- _WHAT TO WORK ON_
Write out exactly, with no other output, the lines below from the one that contains "[DMCA.com Protection Status] (20, 2556)" through the end.

BEGIN EXTRACTED MATERIAL

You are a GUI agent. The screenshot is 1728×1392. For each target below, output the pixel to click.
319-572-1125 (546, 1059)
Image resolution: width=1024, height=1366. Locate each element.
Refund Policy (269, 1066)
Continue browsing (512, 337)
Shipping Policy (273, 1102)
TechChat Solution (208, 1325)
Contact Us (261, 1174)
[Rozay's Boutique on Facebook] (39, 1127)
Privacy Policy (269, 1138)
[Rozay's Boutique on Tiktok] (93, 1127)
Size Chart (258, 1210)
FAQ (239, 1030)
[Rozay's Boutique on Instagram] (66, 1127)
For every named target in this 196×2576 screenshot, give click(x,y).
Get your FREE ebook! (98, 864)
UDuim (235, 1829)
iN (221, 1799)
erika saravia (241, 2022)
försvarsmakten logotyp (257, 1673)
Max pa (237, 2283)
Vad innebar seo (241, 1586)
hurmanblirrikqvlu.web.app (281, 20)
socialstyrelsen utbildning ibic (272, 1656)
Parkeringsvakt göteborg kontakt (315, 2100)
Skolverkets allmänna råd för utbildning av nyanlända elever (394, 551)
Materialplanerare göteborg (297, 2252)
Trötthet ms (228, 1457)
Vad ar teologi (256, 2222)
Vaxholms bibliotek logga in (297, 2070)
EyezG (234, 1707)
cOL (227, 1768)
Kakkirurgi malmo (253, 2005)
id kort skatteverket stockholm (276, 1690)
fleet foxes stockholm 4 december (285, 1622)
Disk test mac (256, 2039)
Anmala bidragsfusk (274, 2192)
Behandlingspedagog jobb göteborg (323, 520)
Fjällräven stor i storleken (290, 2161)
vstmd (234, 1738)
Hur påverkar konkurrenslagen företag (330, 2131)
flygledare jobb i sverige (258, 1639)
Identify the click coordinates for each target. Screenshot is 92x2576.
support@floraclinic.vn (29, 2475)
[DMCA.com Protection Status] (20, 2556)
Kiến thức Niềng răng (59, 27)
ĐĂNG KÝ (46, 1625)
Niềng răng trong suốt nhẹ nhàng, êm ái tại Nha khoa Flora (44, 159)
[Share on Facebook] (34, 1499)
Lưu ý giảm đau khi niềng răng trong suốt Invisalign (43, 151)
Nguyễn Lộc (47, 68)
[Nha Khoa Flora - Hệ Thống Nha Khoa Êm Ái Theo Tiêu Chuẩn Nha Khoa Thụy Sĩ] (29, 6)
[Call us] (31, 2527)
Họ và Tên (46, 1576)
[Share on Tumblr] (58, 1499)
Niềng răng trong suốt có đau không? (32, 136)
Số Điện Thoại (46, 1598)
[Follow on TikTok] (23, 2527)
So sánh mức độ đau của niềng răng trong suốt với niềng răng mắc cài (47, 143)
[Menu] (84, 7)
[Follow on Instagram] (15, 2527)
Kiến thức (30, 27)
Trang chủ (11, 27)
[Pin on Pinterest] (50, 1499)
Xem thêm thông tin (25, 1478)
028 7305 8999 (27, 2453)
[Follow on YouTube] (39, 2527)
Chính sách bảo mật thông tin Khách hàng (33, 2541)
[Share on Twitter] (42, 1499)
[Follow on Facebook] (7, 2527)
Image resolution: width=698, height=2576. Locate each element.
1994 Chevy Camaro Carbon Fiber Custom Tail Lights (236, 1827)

END EXTRACTED MATERIAL

- _RESULT OF THIS TASK_
[DMCA.com Protection Status] (20, 2556)
Kiến thức Niềng răng (59, 27)
ĐĂNG KÝ (46, 1625)
Niềng răng trong suốt nhẹ nhàng, êm ái tại Nha khoa Flora (44, 159)
[Share on Facebook] (34, 1499)
Lưu ý giảm đau khi niềng răng trong suốt Invisalign (43, 151)
Nguyễn Lộc (47, 68)
[Nha Khoa Flora - Hệ Thống Nha Khoa Êm Ái Theo Tiêu Chuẩn Nha Khoa Thụy Sĩ] (29, 6)
[Call us] (31, 2527)
Họ và Tên (46, 1576)
[Share on Tumblr] (58, 1499)
Niềng răng trong suốt có đau không? (32, 136)
Số Điện Thoại (46, 1598)
[Follow on TikTok] (23, 2527)
So sánh mức độ đau của niềng răng trong suốt với niềng răng mắc cài (47, 143)
[Menu] (84, 7)
[Follow on Instagram] (15, 2527)
Kiến thức (30, 27)
Trang chủ (11, 27)
[Pin on Pinterest] (50, 1499)
Xem thêm thông tin (25, 1478)
028 7305 8999 (27, 2453)
[Follow on YouTube] (39, 2527)
Chính sách bảo mật thông tin Khách hàng (33, 2541)
[Share on Twitter] (42, 1499)
[Follow on Facebook] (7, 2527)
Image resolution: width=698, height=2576. Locate each element.
1994 Chevy Camaro Carbon Fiber Custom Tail Lights (236, 1827)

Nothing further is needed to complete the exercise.